* **WORK TO DO**: Turn the listing below into a numbered list, skipping any blank lines and leaving out the pictures.

* start DATASET RECORDS *

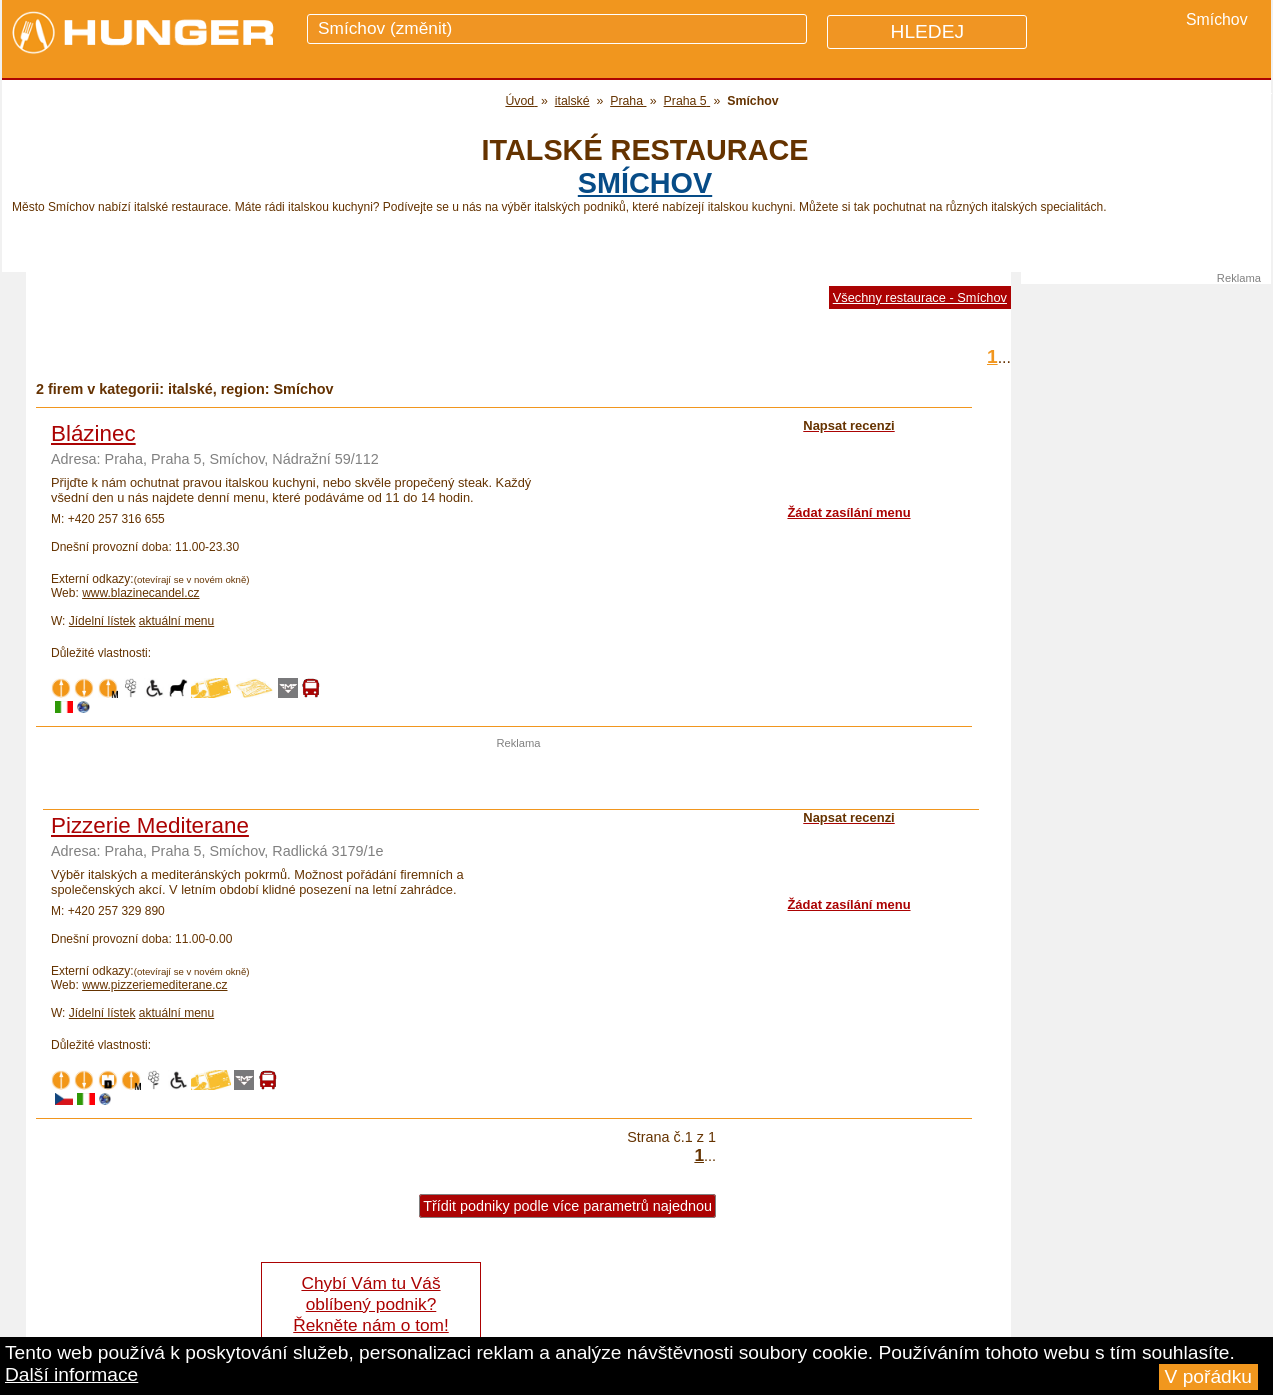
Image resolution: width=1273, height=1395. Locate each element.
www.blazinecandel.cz (140, 593)
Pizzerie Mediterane (150, 825)
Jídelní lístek (102, 621)
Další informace (71, 1374)
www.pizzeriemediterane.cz (154, 985)
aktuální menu (176, 621)
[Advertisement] (519, 779)
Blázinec (93, 433)
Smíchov (645, 183)
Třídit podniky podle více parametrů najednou (567, 1206)
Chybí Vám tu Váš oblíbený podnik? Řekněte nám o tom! (370, 1304)
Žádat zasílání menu (848, 512)
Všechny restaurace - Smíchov (920, 297)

* end DATASET RECORDS *

* **RESULT BELOW**:
1. Image resolution: width=1273, height=1395. Locate each element.
2. www.blazinecandel.cz (140, 593)
3. Pizzerie Mediterane (150, 825)
4. Jídelní lístek (102, 621)
5. Další informace (71, 1374)
6. www.pizzeriemediterane.cz (154, 985)
7. aktuální menu (176, 621)
8. [Advertisement] (519, 779)
9. Blázinec (93, 433)
10. Smíchov (645, 183)
11. Třídit podniky podle více parametrů najednou (567, 1206)
12. Chybí Vám tu Váš oblíbený podnik? Řekněte nám o tom! (370, 1304)
13. Žádat zasílání menu (848, 512)
14. Všechny restaurace - Smíchov (920, 297)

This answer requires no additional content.